Transcript of the podcast:
[Intro music] Welcome to podcast five of Thinking Accessible. On today’s podcast I will talk to you about some advanced features in accessibility.
First on the menu I will talk about accesskeys. Accesskeys are keystrokes that we can trigger on the keyboard to go directly to a certain element or a certain page of your website. Accesskeys are to be combined with different HTML attributes, different HTML tags: the a, the area, the button, the input, the label, the legend, and the textarea. These are your choices for accesskeys. It’s recommended to use numbers 1 to 0 (o to 9). Don’t get carried away! As long as you have shortcuts to important links, this should suffice. For example, the UK has established standards for their accesskeys and they have a list of 11 shortcuts (that they deem important to use.) I would recommend to look at these options and choose the most appropriate ones for your web page.
For my blog, at thinkingaccessible.com, I will only need skip navigation which is the S keystroke, home page which is the 1 keystroke, search which is good and is the keystroke number 4, and accesskey details which is the page that explains the accesskeys used and this is the keystroke zero.
For every accesskey, it is a good idea to put a title with it, to explain exactly where it is redirecting the user.
For example, the accesskey 1 which will be going to the home page, you can title it: “Back to the home page. Accesskey 1″.
<a href=”home.html” title=”Back to the home page. Accesskey 1″ accesskey=”1″>Home</a>
I got all this information through a really great article. You can check it out through a link on my blog: Article on Accesskeys
Next up, I think it’s important to discuss labelling forms. Once you get this, it’s super simple! Let’s look at a really basic example. For instance, we have a field for a name, so you type in Name for your label and then you have your input. For this example let’s say that the name attribute is “fullname”. Now for it to be accessible we need to add a label tag to the label itself. In this case, the label we have is Name:, we have to wrap it with the label tag and then we have to for attribute. This for attribute can also be called “fullname”, but remember that your input has to have an id with the same exact name. These two things work together, the for of the label and the id of the input. They work as a combination.
Like this: <label for=”fullname”>Name:</label> <input id=”fullname” name=”fullname”/ >
That’s basically it, that’s all you need to remember.
I have a link to the article in which I got this information: Article on Labelling forms.

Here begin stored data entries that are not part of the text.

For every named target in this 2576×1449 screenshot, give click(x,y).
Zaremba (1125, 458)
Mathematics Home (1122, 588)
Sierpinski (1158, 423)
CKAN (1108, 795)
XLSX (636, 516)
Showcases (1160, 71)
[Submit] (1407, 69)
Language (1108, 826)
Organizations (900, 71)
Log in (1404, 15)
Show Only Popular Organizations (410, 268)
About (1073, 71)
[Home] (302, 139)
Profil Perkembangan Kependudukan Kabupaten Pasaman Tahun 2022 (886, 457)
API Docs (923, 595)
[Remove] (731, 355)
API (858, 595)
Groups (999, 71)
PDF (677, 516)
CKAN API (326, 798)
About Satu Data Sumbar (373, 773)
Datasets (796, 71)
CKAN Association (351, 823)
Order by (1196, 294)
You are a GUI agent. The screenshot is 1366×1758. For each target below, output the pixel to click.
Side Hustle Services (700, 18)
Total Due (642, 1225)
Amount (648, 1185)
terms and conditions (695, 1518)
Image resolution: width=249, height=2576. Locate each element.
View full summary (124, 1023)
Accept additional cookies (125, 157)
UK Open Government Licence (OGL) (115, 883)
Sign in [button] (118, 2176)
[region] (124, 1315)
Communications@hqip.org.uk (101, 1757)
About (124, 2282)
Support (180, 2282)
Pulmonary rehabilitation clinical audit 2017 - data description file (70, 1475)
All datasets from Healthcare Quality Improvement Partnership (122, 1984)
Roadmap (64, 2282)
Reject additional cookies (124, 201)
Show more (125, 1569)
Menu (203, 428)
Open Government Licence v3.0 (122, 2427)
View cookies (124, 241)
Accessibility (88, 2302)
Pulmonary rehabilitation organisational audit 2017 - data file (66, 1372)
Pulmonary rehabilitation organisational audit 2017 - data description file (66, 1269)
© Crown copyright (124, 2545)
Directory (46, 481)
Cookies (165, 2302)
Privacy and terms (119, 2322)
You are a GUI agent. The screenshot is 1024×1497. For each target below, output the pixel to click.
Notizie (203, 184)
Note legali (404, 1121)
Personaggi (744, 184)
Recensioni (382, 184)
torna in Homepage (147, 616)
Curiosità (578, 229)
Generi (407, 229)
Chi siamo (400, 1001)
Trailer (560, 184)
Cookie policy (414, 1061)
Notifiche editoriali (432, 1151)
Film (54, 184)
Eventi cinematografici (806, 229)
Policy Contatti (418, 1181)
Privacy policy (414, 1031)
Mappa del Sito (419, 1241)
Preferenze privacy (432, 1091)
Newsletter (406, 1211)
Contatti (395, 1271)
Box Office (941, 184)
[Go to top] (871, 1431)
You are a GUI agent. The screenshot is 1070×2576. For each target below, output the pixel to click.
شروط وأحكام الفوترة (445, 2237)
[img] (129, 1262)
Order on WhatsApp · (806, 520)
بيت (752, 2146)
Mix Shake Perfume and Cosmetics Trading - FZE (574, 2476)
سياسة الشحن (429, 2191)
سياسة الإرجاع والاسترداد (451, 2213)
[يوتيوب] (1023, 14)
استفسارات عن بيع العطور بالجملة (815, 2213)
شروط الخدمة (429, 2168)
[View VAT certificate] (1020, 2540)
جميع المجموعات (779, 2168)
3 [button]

My next topic is CSS relative font size. Why is it important to put relative font sizes? It’s for people to be able to change the size of the text in whichever browser they use. Nowadays the more modern browsers zoom the page, so this is not a big issue, but the older browsers have the old way of doing things that was to increase the size, but if this size is an absolute size then it won’t move, it won’t budge. But if it is relative size then it will relatively expand or diminish depending on what the user does. This is why it’s important to do this.
The way of implementing this is that your main body, the main text that you use at the beginning of your CSS stylesheet make it an absolute to the size you want most of your page to be that way you don’t have to worry about it in the future. Some people put 12, I like to put 14 px, pixels. But it’s really up to you. All the subsequent font sizes that you use on your CSS stylesheet, should be a relative number. Either use ems or percentages because it’s much easier to follow.